◆ TASK STATEMENT: Starting from the line in which "Task: Go to Thursday: Prototype page" appears, output every line down to the last line of the data below, exactly and without anything more.

◆ THE DATA:

- - -

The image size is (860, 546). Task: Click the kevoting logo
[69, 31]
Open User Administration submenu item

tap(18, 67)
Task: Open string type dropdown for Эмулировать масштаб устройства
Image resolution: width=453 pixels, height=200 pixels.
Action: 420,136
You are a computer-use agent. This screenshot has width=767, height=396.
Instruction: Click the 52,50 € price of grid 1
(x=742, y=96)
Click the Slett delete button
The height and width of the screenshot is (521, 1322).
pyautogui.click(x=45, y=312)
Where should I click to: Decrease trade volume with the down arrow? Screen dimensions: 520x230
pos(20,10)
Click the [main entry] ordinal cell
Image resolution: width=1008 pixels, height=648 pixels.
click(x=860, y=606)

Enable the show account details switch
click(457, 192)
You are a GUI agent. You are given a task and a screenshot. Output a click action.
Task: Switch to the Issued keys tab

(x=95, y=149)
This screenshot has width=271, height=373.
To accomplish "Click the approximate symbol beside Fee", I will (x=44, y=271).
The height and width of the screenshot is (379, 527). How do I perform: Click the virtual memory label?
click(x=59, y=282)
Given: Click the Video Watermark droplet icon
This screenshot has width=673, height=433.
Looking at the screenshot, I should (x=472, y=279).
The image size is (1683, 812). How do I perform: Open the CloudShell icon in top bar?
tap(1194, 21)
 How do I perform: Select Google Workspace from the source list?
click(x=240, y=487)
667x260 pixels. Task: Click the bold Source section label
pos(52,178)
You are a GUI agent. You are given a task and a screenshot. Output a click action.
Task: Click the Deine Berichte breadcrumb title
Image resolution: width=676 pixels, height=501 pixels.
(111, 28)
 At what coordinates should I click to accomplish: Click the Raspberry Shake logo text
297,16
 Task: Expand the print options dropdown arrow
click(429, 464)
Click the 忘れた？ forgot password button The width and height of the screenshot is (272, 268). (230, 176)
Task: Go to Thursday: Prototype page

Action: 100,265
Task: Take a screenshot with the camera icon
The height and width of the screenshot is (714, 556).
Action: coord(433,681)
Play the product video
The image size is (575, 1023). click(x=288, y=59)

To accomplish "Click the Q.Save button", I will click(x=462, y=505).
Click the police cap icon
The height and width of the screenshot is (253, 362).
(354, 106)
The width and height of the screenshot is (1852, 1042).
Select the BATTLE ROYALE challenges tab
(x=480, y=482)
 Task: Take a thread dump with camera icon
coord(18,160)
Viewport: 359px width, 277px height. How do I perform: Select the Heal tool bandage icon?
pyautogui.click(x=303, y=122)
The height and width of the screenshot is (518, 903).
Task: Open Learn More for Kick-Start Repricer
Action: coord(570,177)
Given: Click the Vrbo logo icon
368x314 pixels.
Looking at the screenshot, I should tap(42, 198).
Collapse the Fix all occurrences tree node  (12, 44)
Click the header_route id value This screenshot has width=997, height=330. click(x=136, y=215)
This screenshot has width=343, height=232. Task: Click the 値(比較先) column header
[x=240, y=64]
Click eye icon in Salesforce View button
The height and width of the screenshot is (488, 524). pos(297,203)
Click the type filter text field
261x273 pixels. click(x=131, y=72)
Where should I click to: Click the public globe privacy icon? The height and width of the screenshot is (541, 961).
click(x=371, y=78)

- - -

◆ RESULT:
Task: Go to Thursday: Prototype page

Action: 100,265
Task: Take a screenshot with the camera icon
The height and width of the screenshot is (714, 556).
Action: coord(433,681)
Play the product video
The image size is (575, 1023). click(x=288, y=59)

To accomplish "Click the Q.Save button", I will click(x=462, y=505).
Click the police cap icon
The height and width of the screenshot is (253, 362).
(354, 106)
The width and height of the screenshot is (1852, 1042).
Select the BATTLE ROYALE challenges tab
(x=480, y=482)
 Task: Take a thread dump with camera icon
coord(18,160)
Viewport: 359px width, 277px height. How do I perform: Select the Heal tool bandage icon?
pyautogui.click(x=303, y=122)
The height and width of the screenshot is (518, 903).
Task: Open Learn More for Kick-Start Repricer
Action: coord(570,177)
Given: Click the Vrbo logo icon
368x314 pixels.
Looking at the screenshot, I should tap(42, 198).
Collapse the Fix all occurrences tree node  (12, 44)
Click the header_route id value This screenshot has width=997, height=330. click(x=136, y=215)
This screenshot has width=343, height=232. Task: Click the 値(比較先) column header
[x=240, y=64]
Click eye icon in Salesforce View button
The height and width of the screenshot is (488, 524). pos(297,203)
Click the type filter text field
261x273 pixels. click(x=131, y=72)
Where should I click to: Click the public globe privacy icon? The height and width of the screenshot is (541, 961).
click(x=371, y=78)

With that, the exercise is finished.